The task:
Copy out the material exactly, everything from the line containing "303x296 pixels. How" down to the line containing "Action: coord(9,59)", both included.

----- Record excerpts

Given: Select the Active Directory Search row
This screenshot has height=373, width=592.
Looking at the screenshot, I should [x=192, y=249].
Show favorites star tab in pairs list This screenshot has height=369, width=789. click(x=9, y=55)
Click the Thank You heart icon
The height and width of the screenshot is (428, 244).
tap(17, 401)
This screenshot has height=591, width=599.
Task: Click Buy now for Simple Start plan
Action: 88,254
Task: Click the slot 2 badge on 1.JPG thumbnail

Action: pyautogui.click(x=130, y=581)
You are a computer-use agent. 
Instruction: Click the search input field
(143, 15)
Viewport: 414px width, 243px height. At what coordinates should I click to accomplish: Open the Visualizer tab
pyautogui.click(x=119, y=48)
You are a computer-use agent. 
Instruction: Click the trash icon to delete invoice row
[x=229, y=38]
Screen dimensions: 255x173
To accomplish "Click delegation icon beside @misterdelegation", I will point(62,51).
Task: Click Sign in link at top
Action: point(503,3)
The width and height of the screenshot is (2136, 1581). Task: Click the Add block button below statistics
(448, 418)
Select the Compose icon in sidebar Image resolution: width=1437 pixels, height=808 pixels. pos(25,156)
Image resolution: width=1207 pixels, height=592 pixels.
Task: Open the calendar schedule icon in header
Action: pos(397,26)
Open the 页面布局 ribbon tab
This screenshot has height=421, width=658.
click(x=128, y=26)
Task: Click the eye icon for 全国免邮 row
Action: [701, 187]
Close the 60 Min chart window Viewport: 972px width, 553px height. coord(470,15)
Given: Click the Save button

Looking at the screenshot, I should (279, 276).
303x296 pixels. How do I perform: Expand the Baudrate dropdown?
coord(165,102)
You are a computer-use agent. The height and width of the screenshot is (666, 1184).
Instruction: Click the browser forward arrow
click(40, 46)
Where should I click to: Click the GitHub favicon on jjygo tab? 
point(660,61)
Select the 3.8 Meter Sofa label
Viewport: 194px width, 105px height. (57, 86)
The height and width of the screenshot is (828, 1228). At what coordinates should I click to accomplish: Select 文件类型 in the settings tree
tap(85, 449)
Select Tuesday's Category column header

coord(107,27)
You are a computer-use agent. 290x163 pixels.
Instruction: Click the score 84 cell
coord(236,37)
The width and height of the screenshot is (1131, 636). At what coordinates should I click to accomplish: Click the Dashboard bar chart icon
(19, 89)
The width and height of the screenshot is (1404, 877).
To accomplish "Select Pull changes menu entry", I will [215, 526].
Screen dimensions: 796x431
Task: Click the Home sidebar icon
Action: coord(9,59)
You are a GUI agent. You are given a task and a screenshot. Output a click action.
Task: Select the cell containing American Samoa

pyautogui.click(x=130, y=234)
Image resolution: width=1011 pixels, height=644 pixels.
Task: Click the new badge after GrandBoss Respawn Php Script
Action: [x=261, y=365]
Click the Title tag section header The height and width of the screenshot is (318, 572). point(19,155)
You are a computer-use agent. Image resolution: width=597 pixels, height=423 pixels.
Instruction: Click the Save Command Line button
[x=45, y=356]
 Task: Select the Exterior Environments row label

----------

Output for this task:
303x296 pixels. How do I perform: Expand the Baudrate dropdown?
coord(165,102)
You are a computer-use agent. The height and width of the screenshot is (666, 1184).
Instruction: Click the browser forward arrow
click(40, 46)
Where should I click to: Click the GitHub favicon on jjygo tab? 
point(660,61)
Select the 3.8 Meter Sofa label
Viewport: 194px width, 105px height. (57, 86)
The height and width of the screenshot is (828, 1228). At what coordinates should I click to accomplish: Select 文件类型 in the settings tree
tap(85, 449)
Select Tuesday's Category column header

coord(107,27)
You are a computer-use agent. 290x163 pixels.
Instruction: Click the score 84 cell
coord(236,37)
The width and height of the screenshot is (1131, 636). At what coordinates should I click to accomplish: Click the Dashboard bar chart icon
(19, 89)
The width and height of the screenshot is (1404, 877).
To accomplish "Select Pull changes menu entry", I will [215, 526].
Screen dimensions: 796x431
Task: Click the Home sidebar icon
Action: coord(9,59)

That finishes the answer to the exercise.